Weekly Home / Cook'n & Eat'n

Five 5-Ingredient Soups for Fall

By Whitney Saupan

I love fall. I love when all of the leaves change. I love wearing sweaters and cute boots, and I love that it's the start of my favorite time of the year. I also love walking around in the cool, crisp air and then coming home to a hot meal. What better dish to warm you up than soup? I have found five 5-ingredient soups that I think are perfect for fall or any other time of the year.


Corn and Bacon Chowder

Although at first glance this recipe may seem more like a summer soup, the creamy corn and crunchy bacon make it good for any season. This soup would be good served in a warm bread bowl or with fresh baked bread.

Corn and Bacon Chowder

To capture the freshness of yellow jewel-like corn without the fuss of shucking ears or cutting kernels off the cob, use packages of frozen baby gold and white corn. This chowder is so wonderfully sweet with the frozen corn that our taste testers gave it our highest rating.

### STATED EXERCISE A
Why does the fall soups article recommend packages of frozen baby gold and white corn for the chowder? Answer in one to three sentences.
### STATED EXERCISE B
Answer these questions from the fall soups article, one line each:
(i) What does the writer say she loves wearing in the fall?
(ii) How does the article suggest the Corn and Bacon Chowder could be served?
(iii) What rating did the taste testers give the chowder?
### STATED EXERCISE C
Pick up the fall soups article where it stops and continue it.
The listing that comes next is from a different source.

### SUPPLIED ENTRIES
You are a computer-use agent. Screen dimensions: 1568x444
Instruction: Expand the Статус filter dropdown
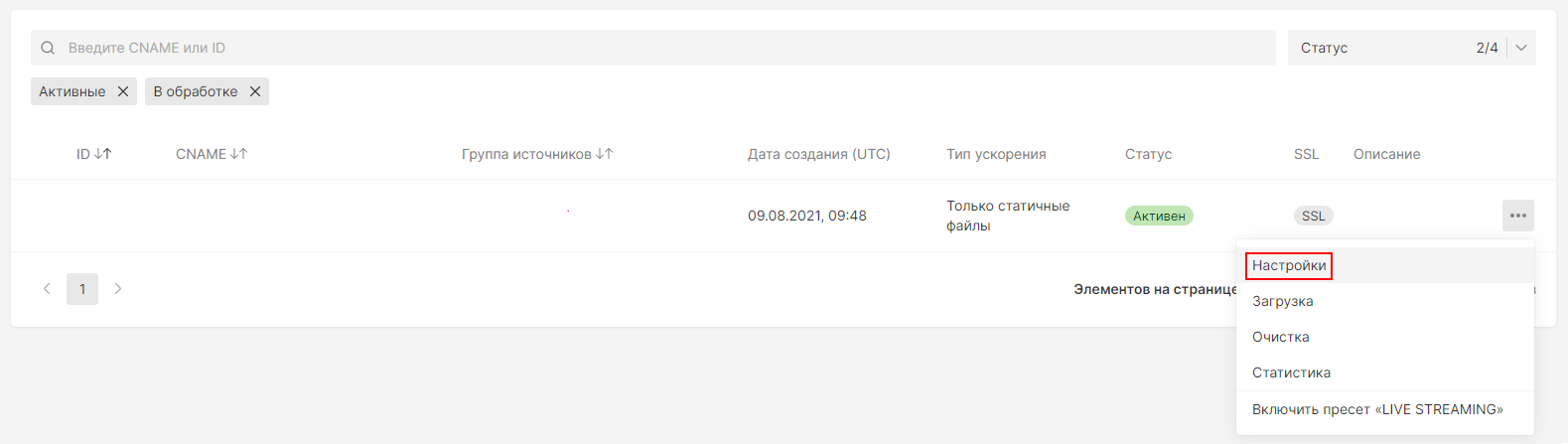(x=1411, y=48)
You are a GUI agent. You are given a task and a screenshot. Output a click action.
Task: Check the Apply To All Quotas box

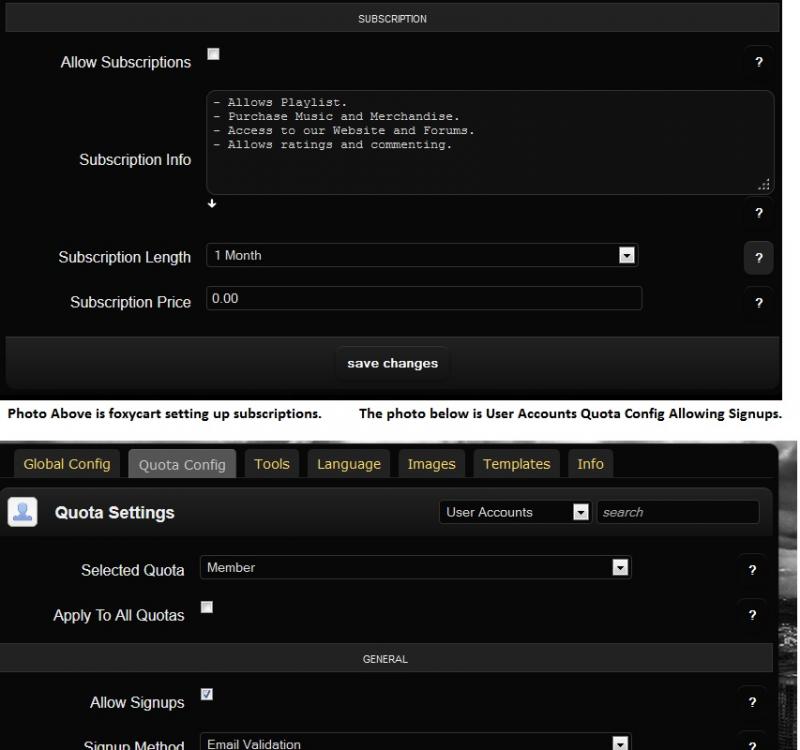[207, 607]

--

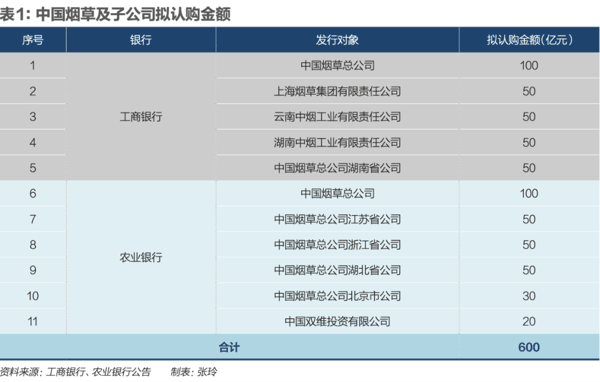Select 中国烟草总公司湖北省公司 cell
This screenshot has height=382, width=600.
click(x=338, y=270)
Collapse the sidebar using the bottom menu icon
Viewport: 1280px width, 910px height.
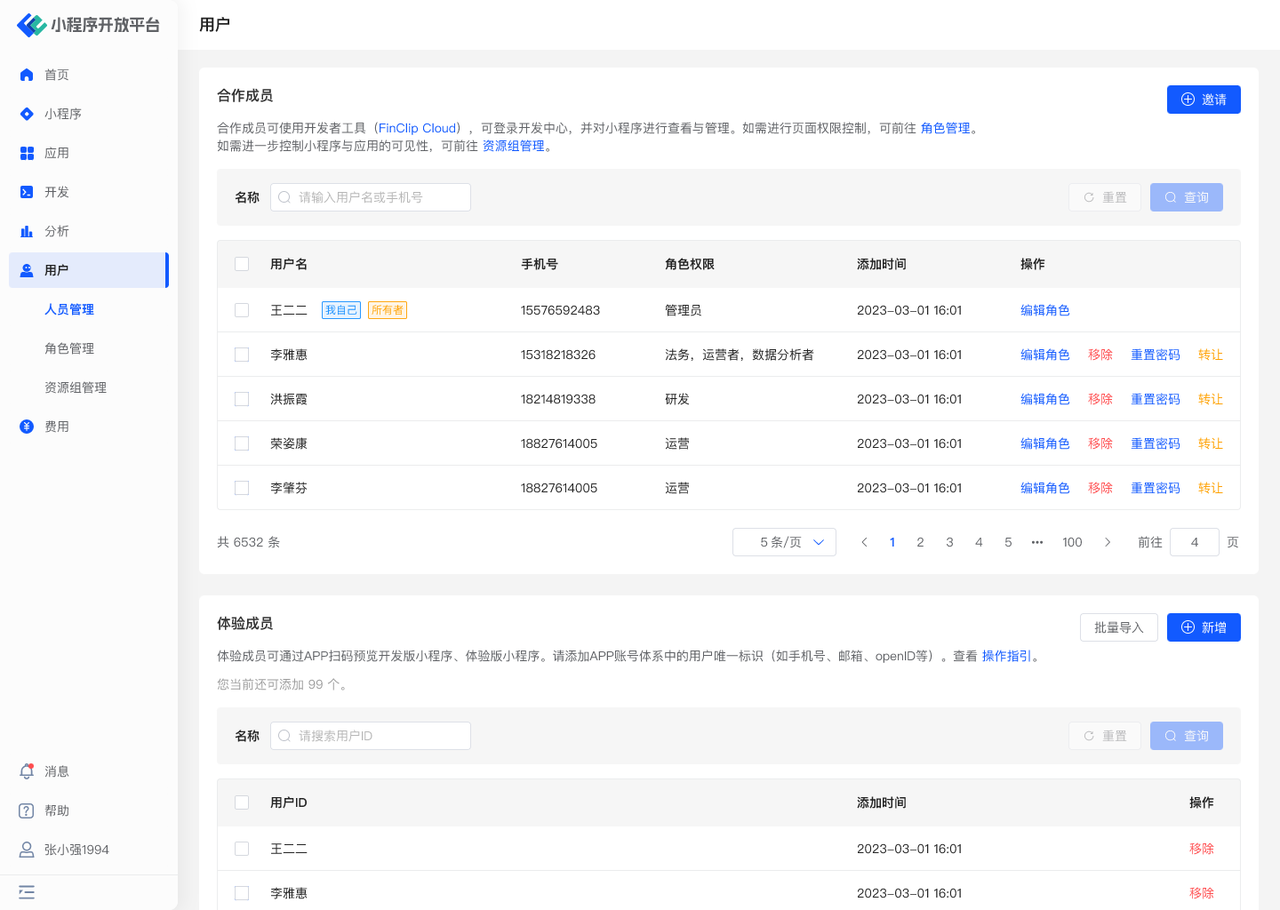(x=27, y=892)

### ANSWER A
Frozen baby gold and white corn captures the freshness of yellow jewel-like corn without the fuss of shucking ears or cutting kernels off the cob.

### ANSWER B
(i) Sweaters and cute boots.
(ii) In a warm bread bowl or with fresh baked bread.
(iii) Their highest rating.

### ANSWER C
Prep time:
Cook time:

Serving size: 6
Calories per serving: 181

Ingredients:
2 bacon slices
1/2 cup refrigerated prechopped celery, onion, and bell pepper mix
2 (16-ounce) packages frozen baby gold and white corn, thawed and divided
2 cups 1% low-fat milk, divided
1/2 teaspoon salt
1/4 teaspoon freshly ground black pepper
3/4 cup (3 ounces) reduced-fat shredded extra-sharp Cheddar cheese (such as Cracker Barrel)
freshly ground black pepper (optional)


Directions:
1. Cook bacon in a Dutch oven over medium heat until crisp. Remove bacon from pan; crumble and set aside. Add celery mixture and 1 package corn to drippings in pan; sauté 5 minutes or until vegetables are tender.

2. Place remaining 1 package corn and 1 cup milk in a blender, and process until smooth. Add pureed mixture to vegetables in pan; stir in remaining 1 cup milk, salt, black pepper, and cheese. Cook over medium heat (do not boil), stirring constantly, until cheese melts. Ladle chowder into bowls. Top each serving evenly with reserved crumbled bacon. Sprinkle with additional black pepper, if desired.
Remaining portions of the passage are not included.